— begin Listed records —

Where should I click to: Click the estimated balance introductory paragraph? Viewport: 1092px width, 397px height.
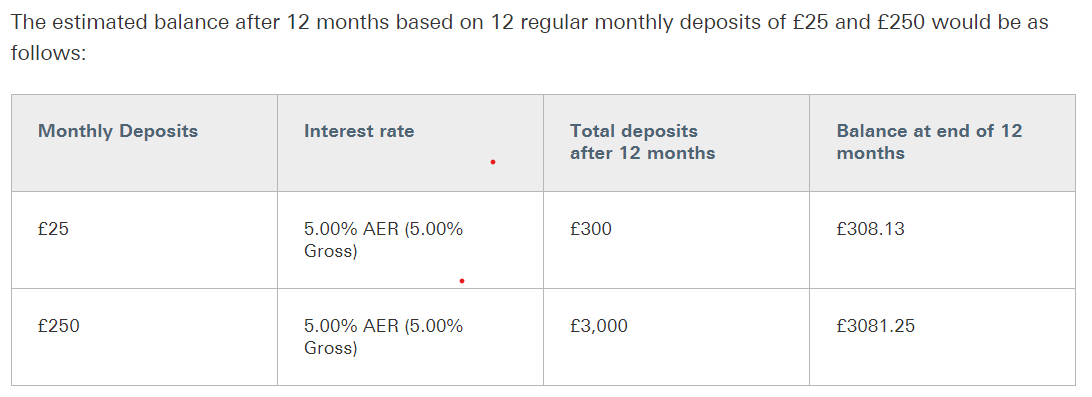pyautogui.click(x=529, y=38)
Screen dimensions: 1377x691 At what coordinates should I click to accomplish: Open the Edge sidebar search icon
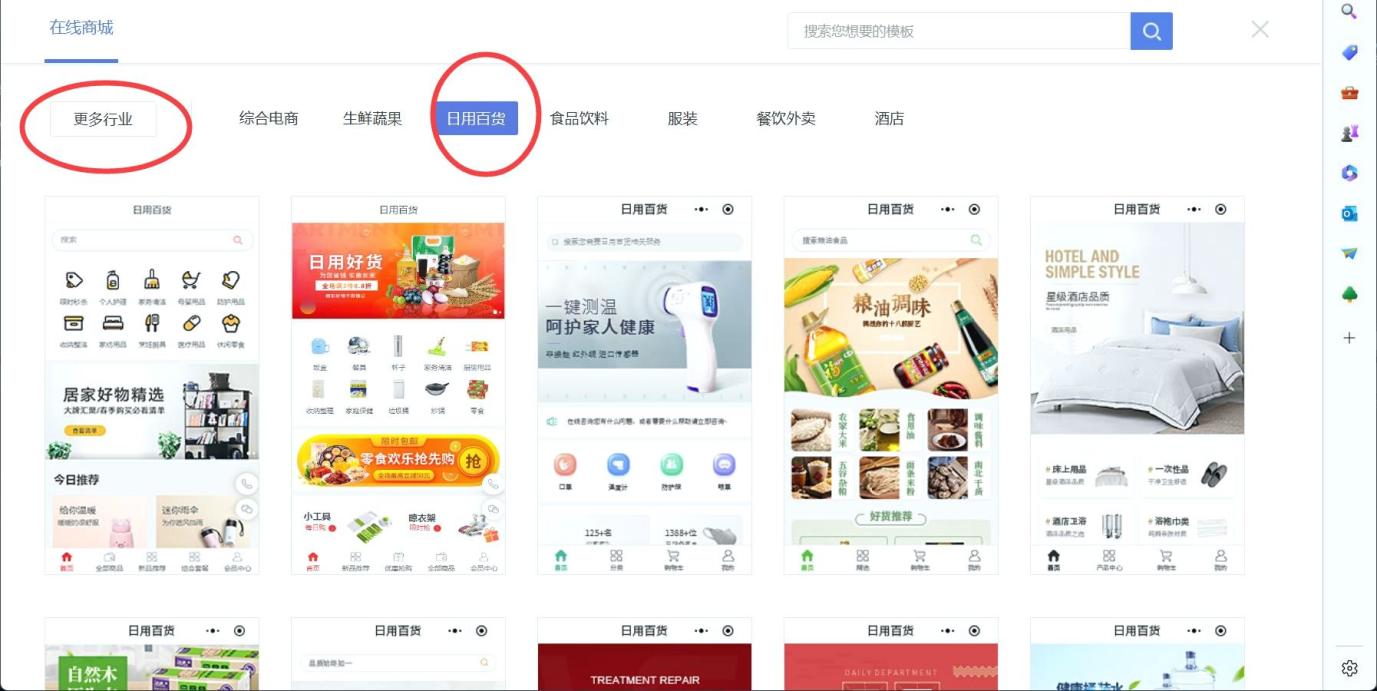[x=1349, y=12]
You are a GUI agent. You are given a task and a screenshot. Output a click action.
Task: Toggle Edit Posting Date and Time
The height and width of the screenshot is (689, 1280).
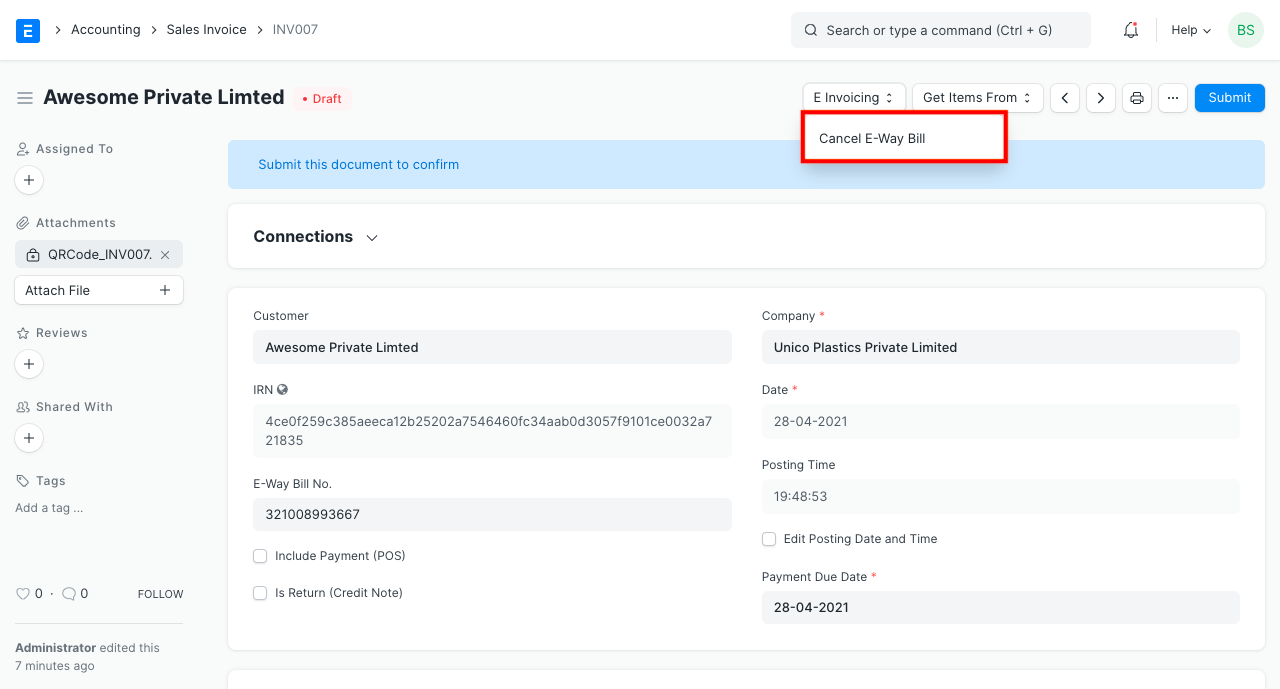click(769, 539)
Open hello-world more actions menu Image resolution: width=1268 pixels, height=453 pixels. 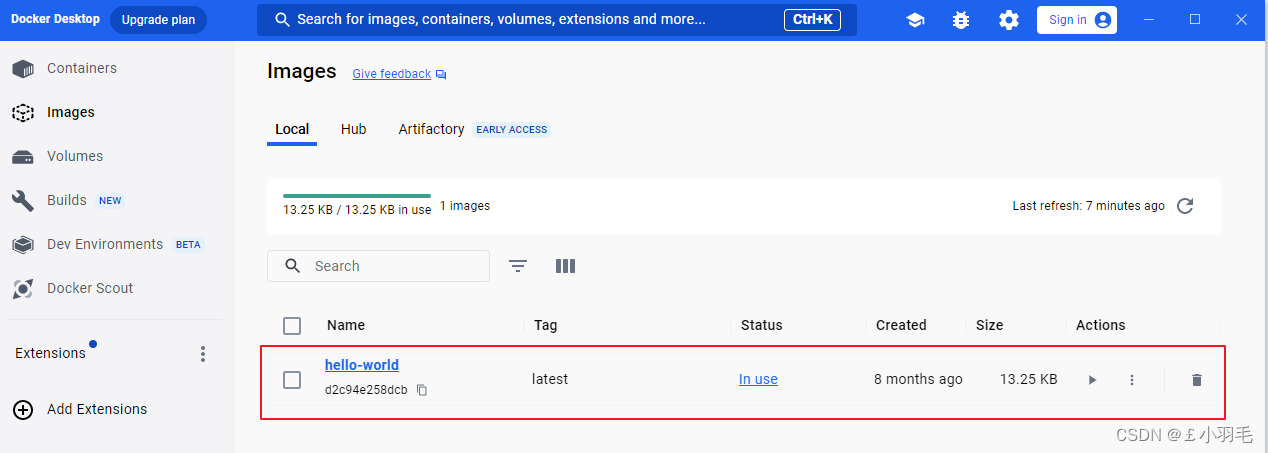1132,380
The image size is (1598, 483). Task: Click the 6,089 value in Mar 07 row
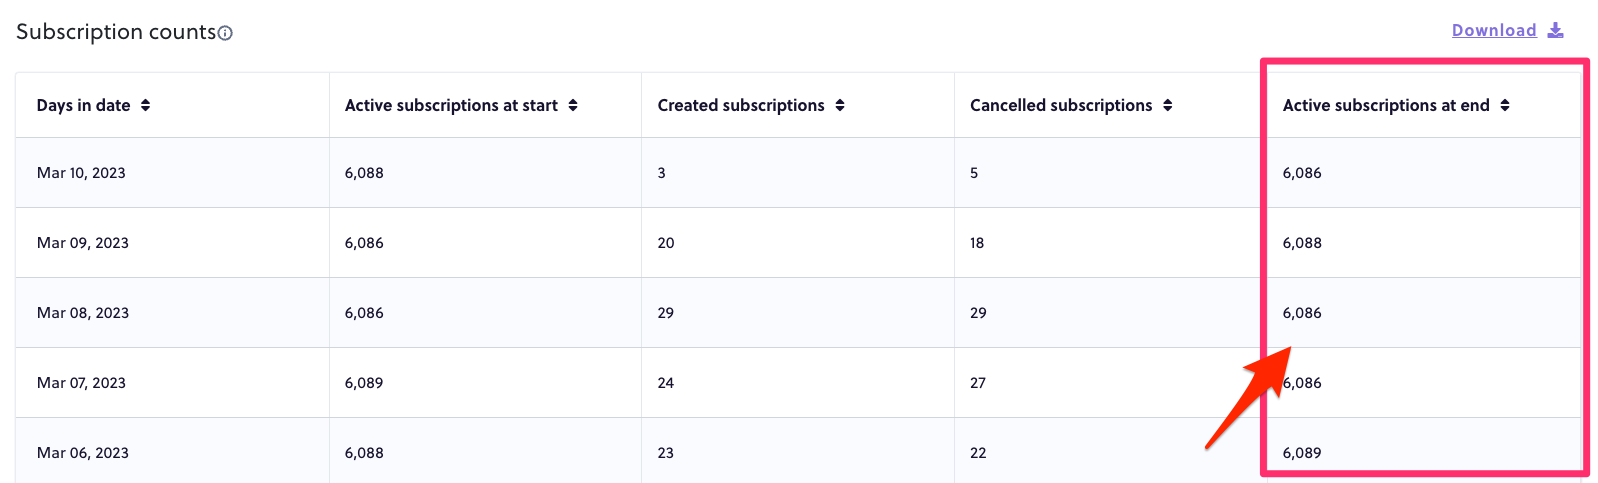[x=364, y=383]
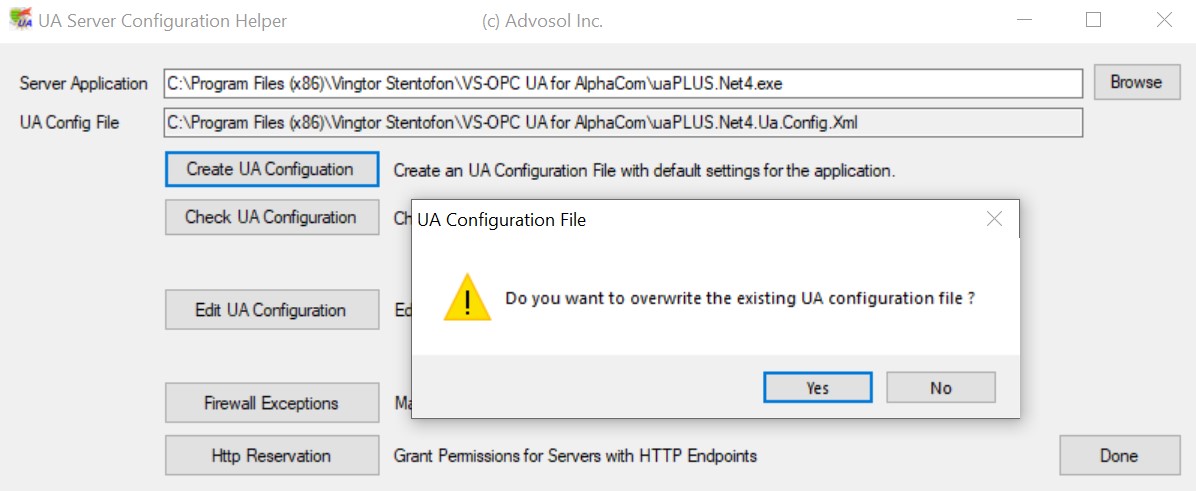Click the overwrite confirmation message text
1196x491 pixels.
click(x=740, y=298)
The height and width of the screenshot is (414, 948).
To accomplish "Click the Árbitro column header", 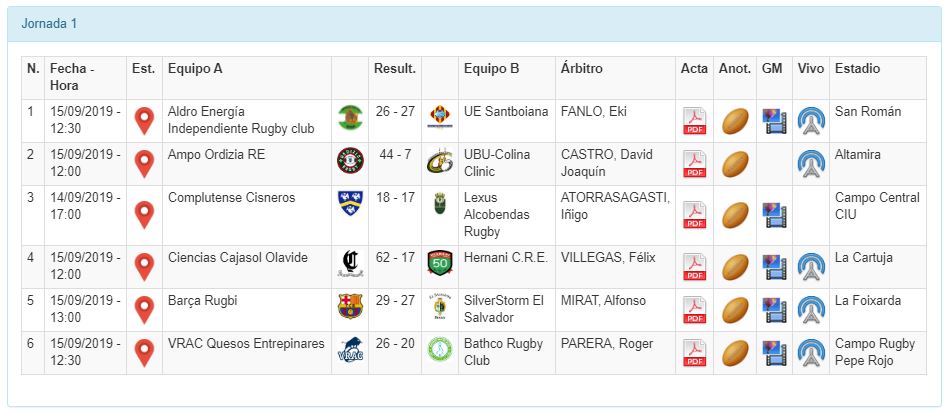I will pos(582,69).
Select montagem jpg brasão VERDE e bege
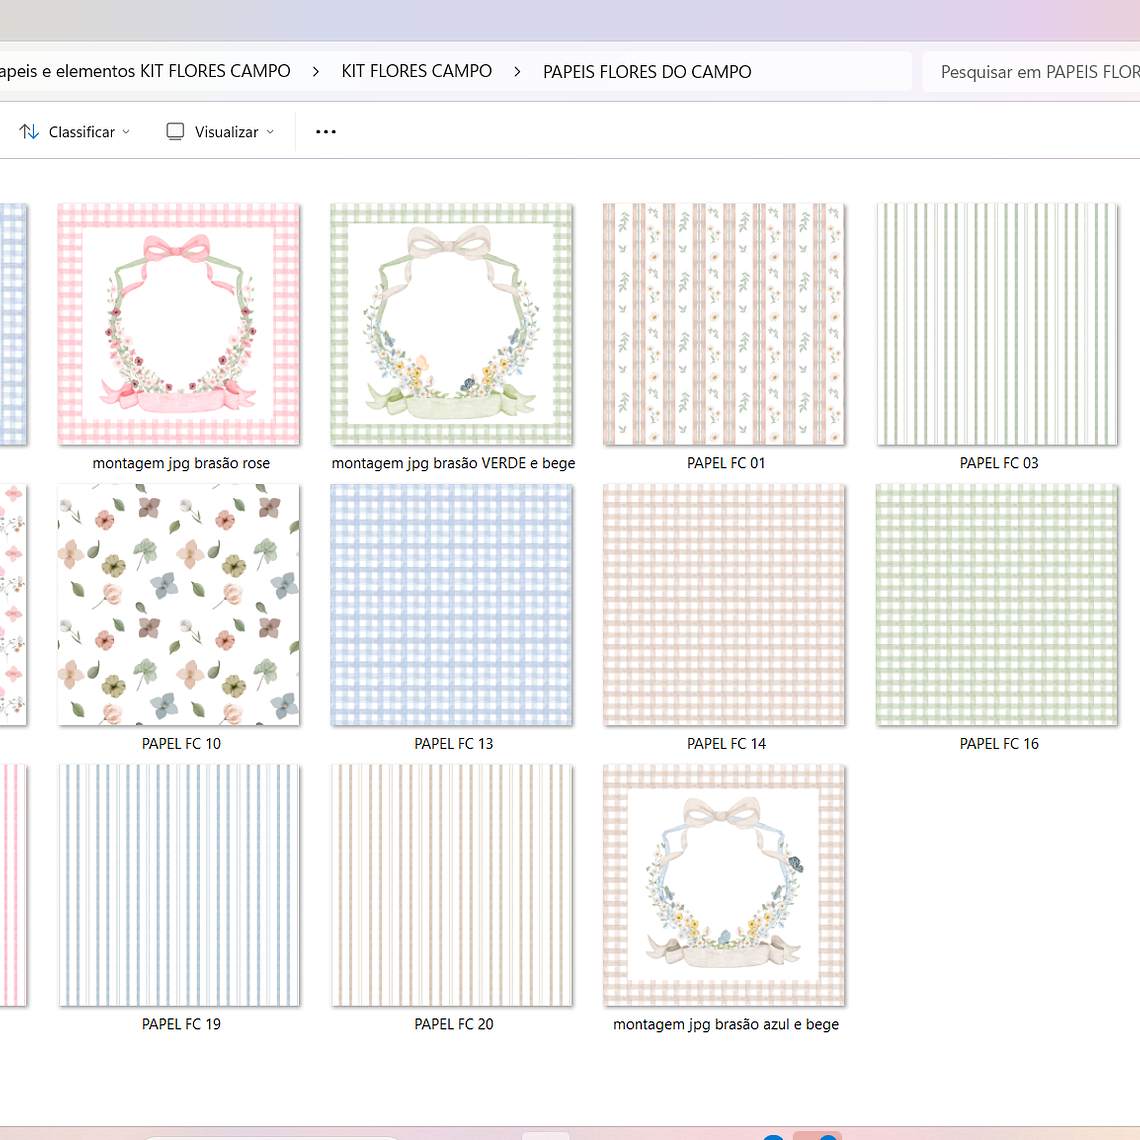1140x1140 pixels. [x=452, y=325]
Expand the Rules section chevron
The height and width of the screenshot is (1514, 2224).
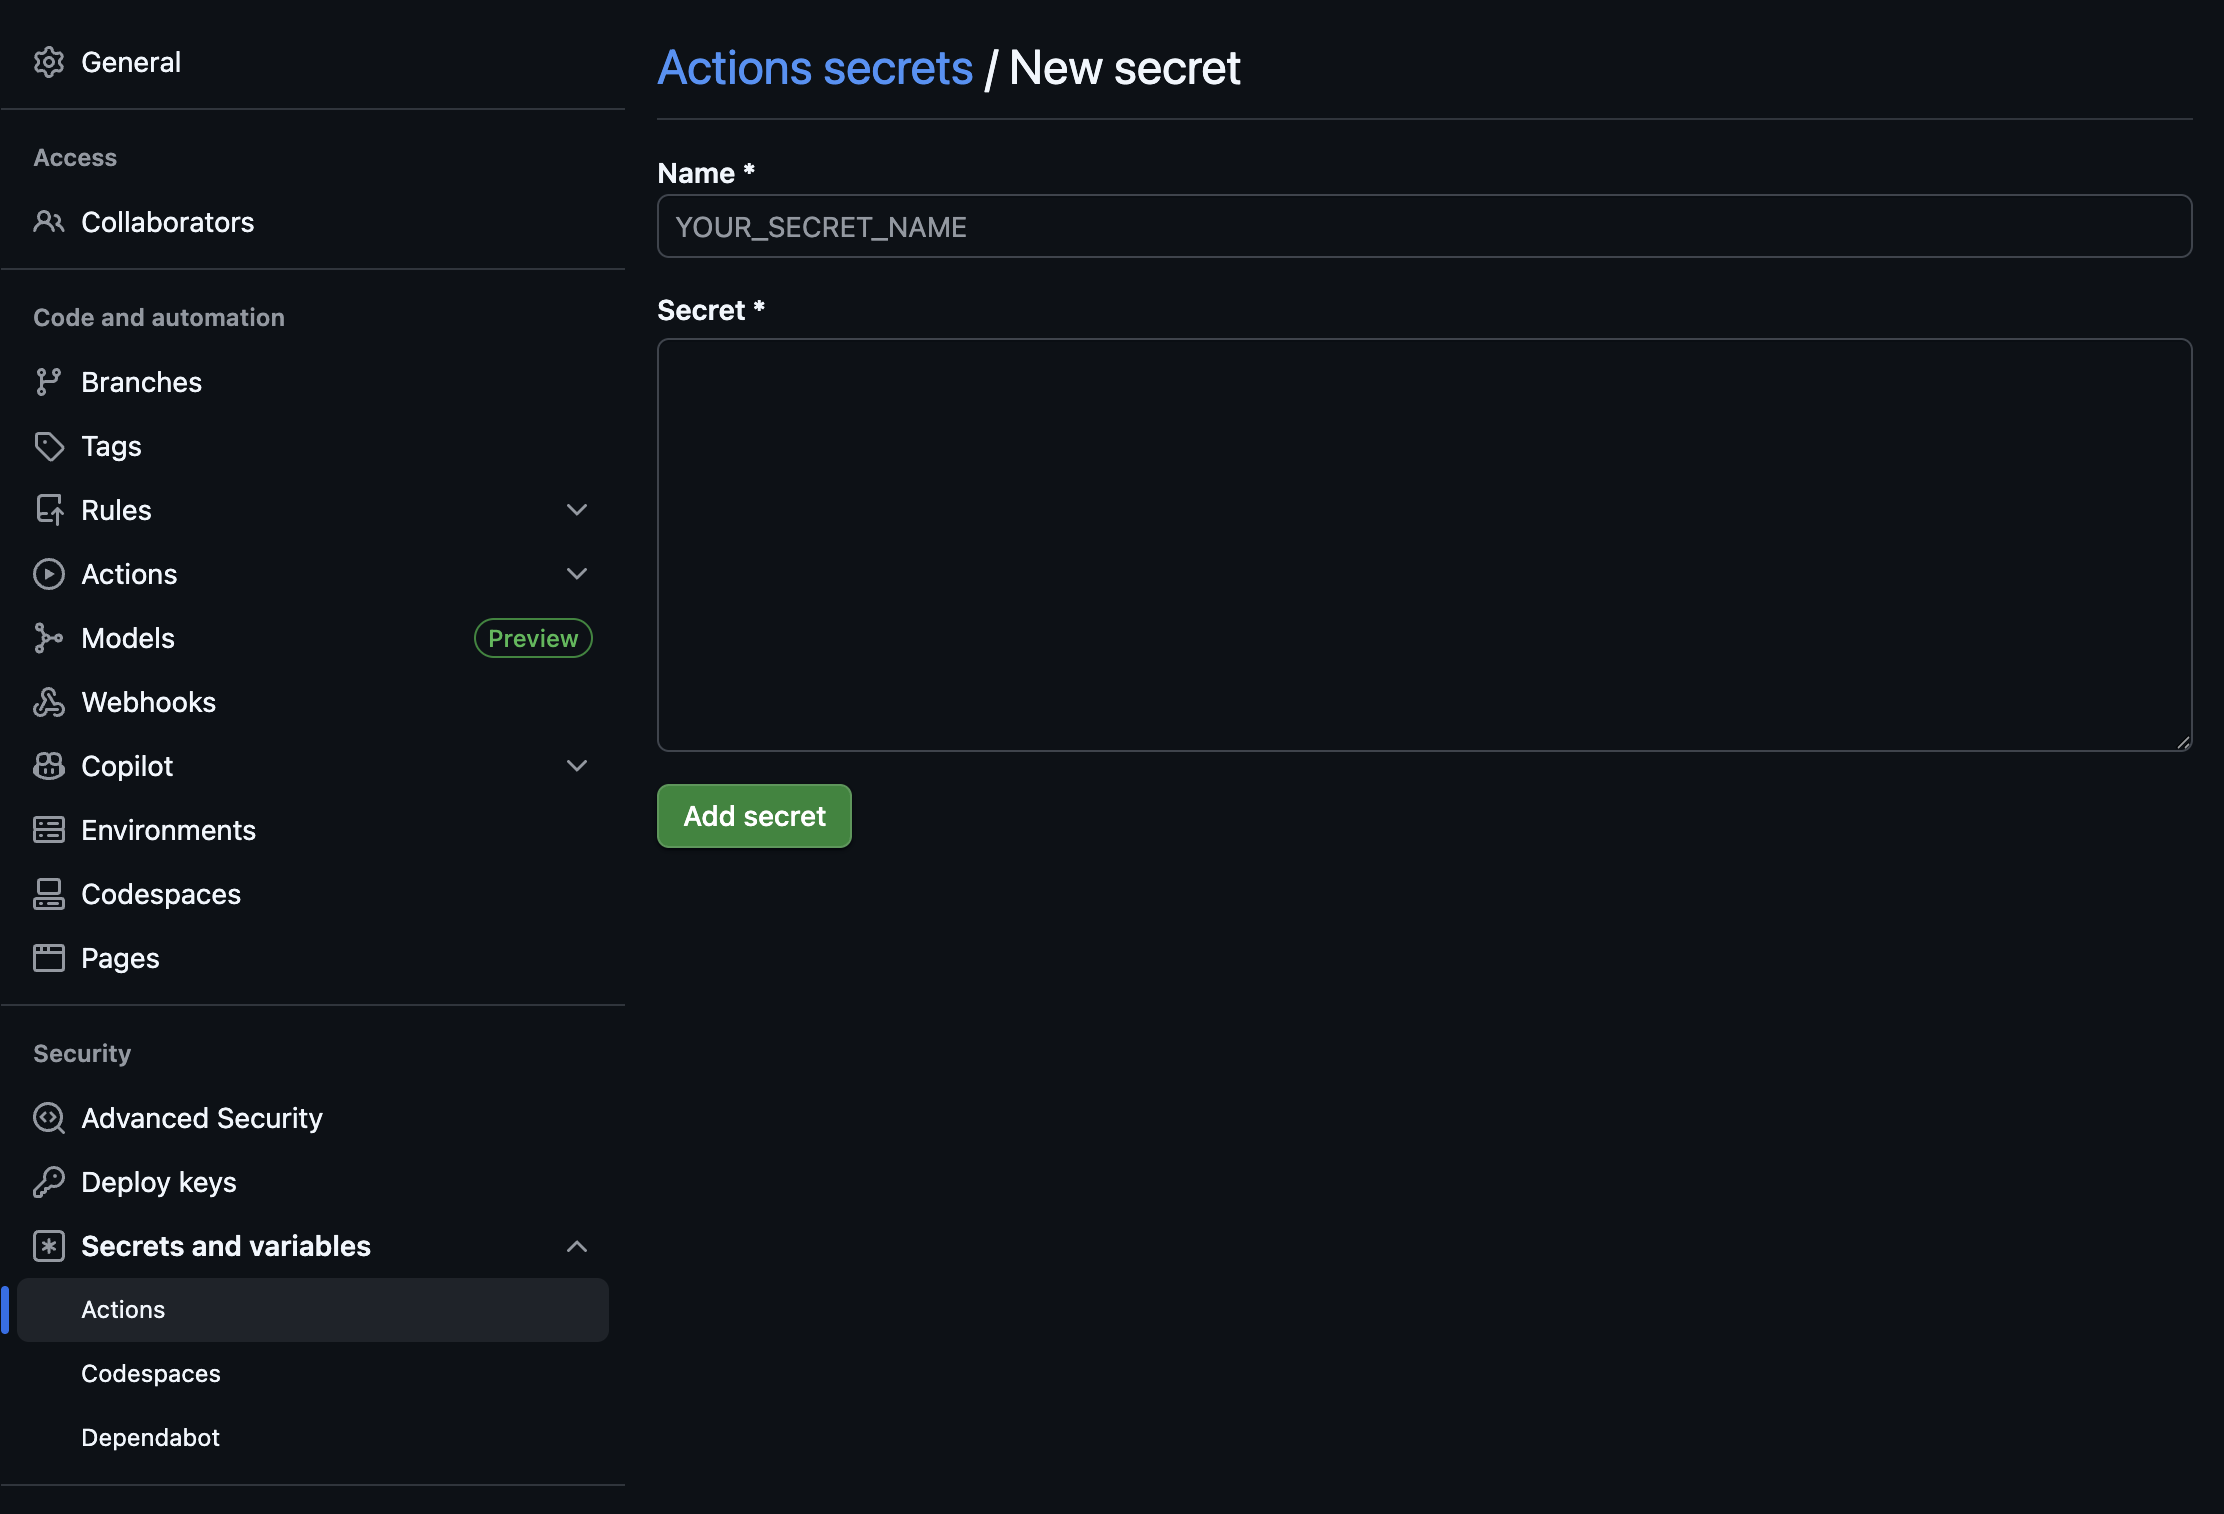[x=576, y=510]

— end Listed records —

• **Directive**: Render the records from the start through the line with "[x=1349, y=12]" as a two-column CSV with the headers request and answer, one row per record. Put each record's text and its answer in a single quoted field apiece, replace line breaks with spaces, and leave the pictures out.

• **Task result**:
request,answer
"Where should I click to: Click the estimated balance introductory paragraph? Viewport: 1092px width, 397px height.","pyautogui.click(x=529, y=38)"
"Screen dimensions: 1377x691 At what coordinates should I click to accomplish: Open the Edge sidebar search icon","[x=1349, y=12]"